#### GIVEN RECORDS
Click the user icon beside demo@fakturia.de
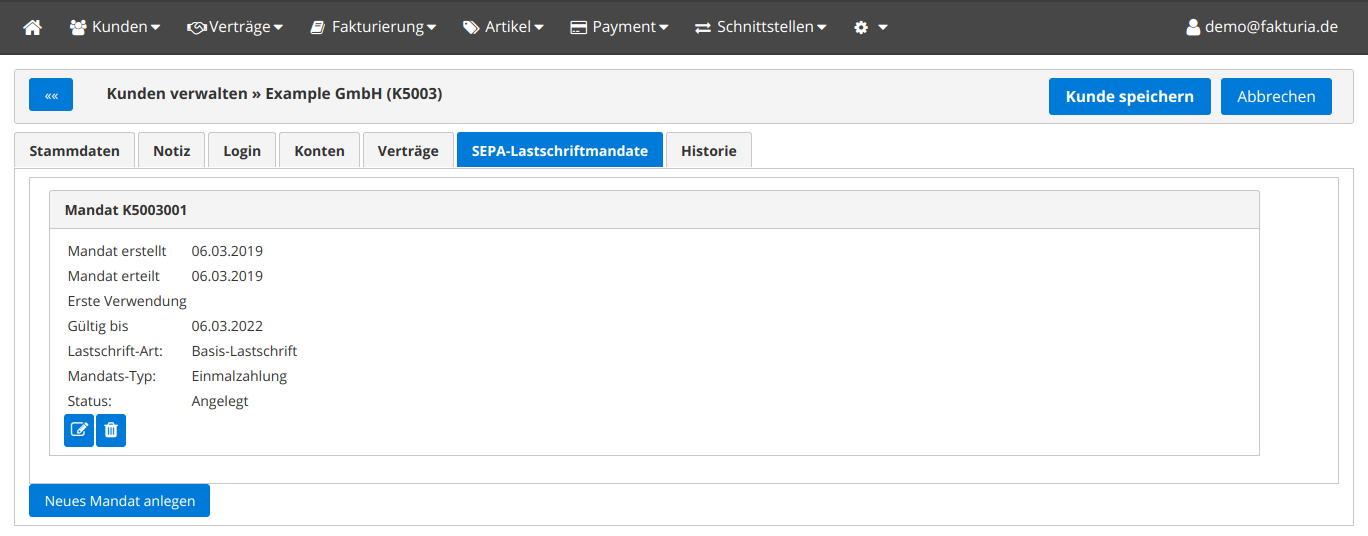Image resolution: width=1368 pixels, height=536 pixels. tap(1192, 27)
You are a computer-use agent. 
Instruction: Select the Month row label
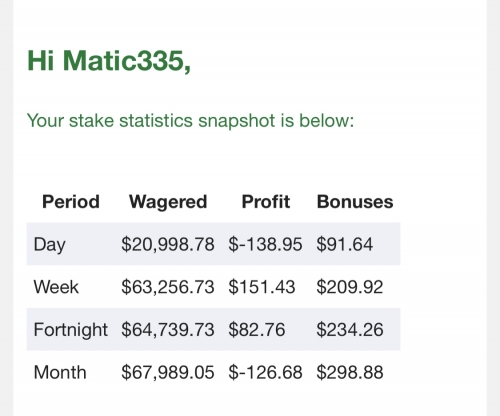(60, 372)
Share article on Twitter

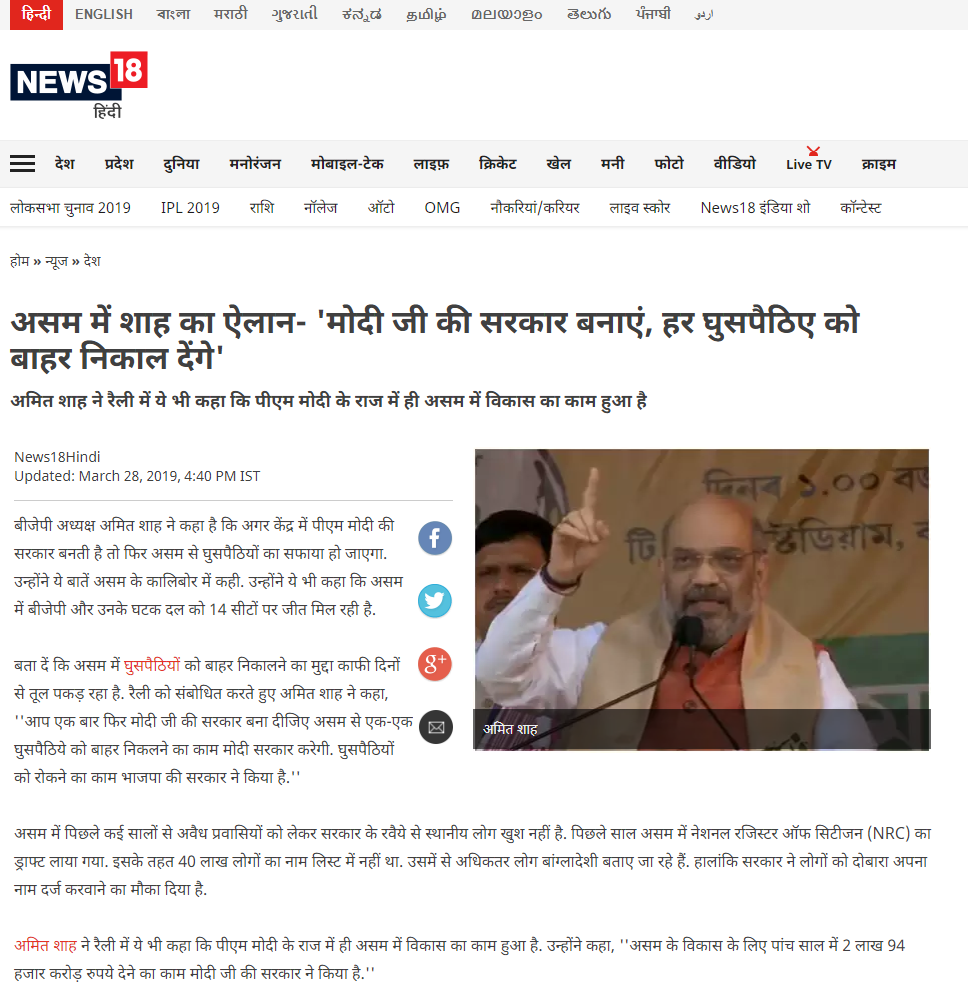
########
WHAT YOU SHOULD DO :: In the records above, find the line containing "Instruction: Select the Month row label", then write out exactly that line and every later one through the last, omitting pictures.

RESPONSE TO THE TASK ::
Instruction: Select the Month row label
(60, 372)
Share article on Twitter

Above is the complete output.